- **Problem to work on**: Below are entries with pictures among them; reproduce exactly, and only, the lines from the one containing "This screenshot has height=362, width=644." down to the one containing "You are a computer-use agent. The", without the pictures.

- **Records shown**:
------------

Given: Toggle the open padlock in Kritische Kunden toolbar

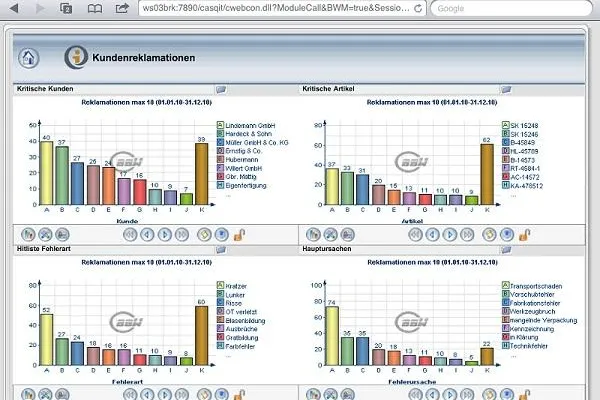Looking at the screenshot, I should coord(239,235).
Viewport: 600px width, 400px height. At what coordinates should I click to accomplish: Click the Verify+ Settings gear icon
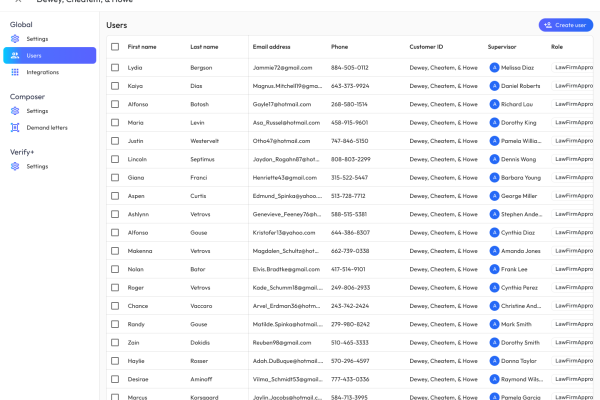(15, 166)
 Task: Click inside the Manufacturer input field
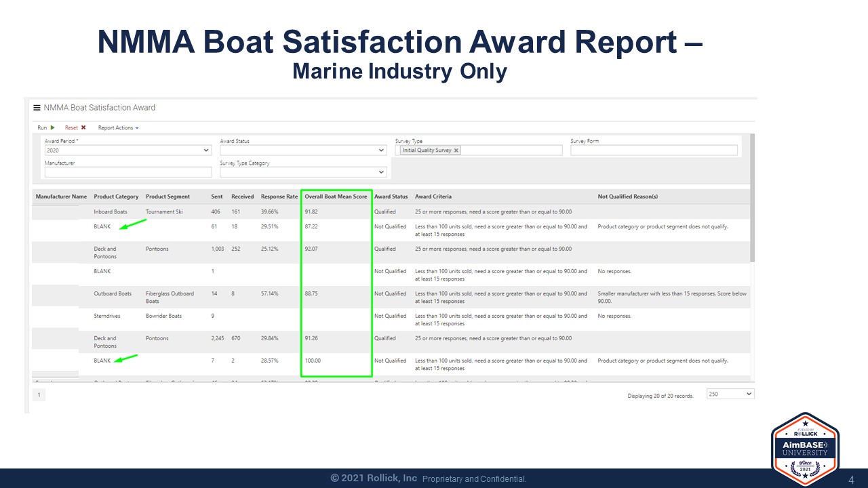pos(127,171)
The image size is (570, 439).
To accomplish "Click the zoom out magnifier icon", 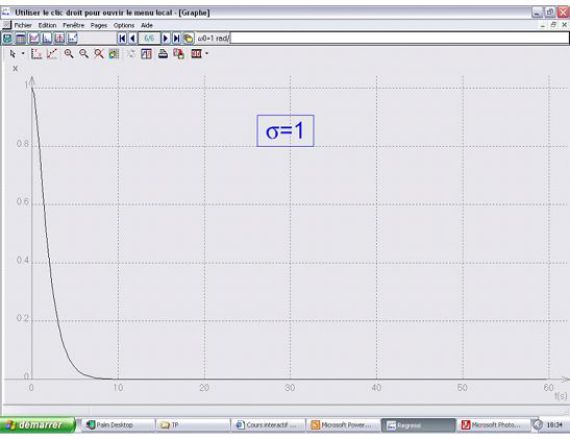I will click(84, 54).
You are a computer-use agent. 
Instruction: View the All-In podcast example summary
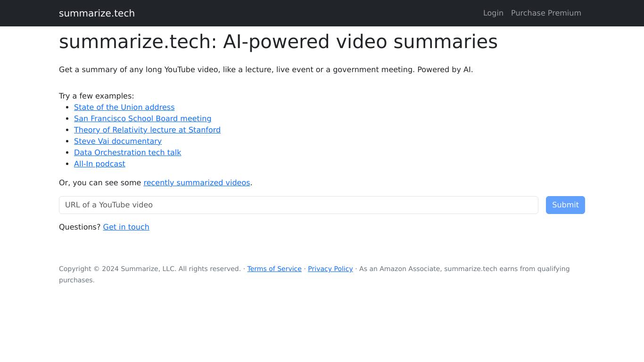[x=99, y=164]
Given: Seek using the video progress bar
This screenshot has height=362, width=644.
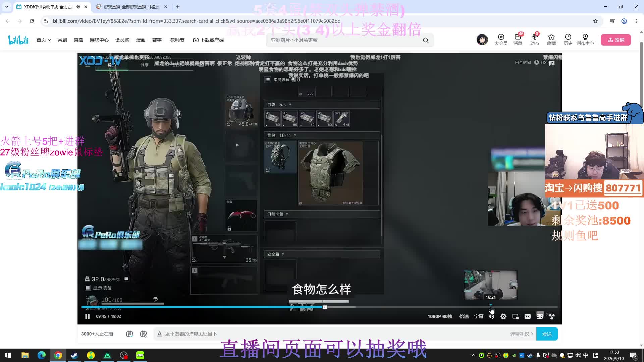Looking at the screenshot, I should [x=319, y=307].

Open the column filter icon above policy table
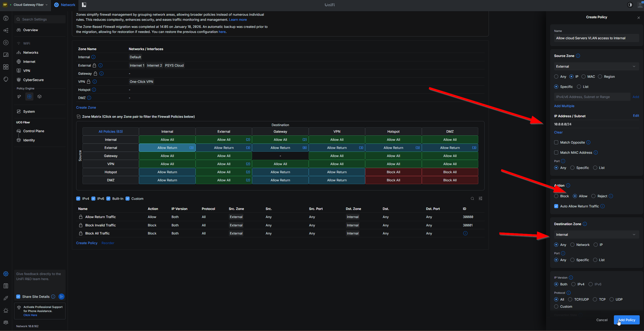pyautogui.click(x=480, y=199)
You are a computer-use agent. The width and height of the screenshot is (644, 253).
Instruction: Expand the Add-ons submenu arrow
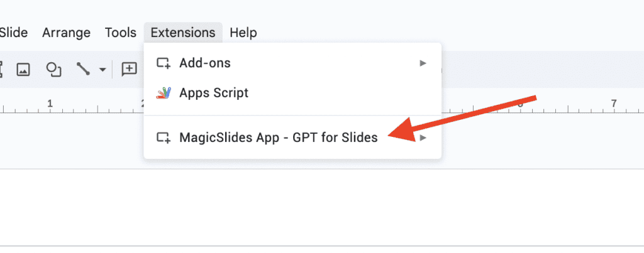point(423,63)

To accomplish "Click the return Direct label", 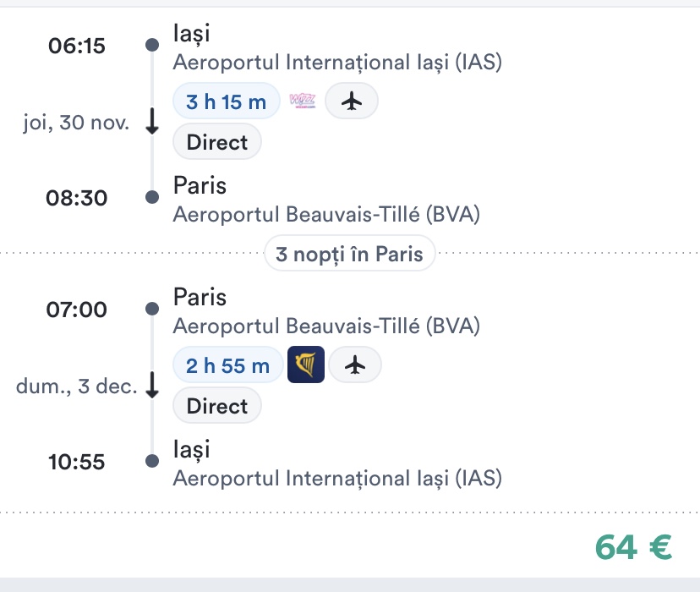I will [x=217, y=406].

------------

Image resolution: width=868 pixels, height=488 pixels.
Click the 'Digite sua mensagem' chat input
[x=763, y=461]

------------

- **Written answer**:
This screenshot has height=362, width=644.
Looking at the screenshot, I should [x=319, y=307].

Open the column filter icon above policy table
pyautogui.click(x=480, y=199)
You are a computer-use agent. The width and height of the screenshot is (644, 253).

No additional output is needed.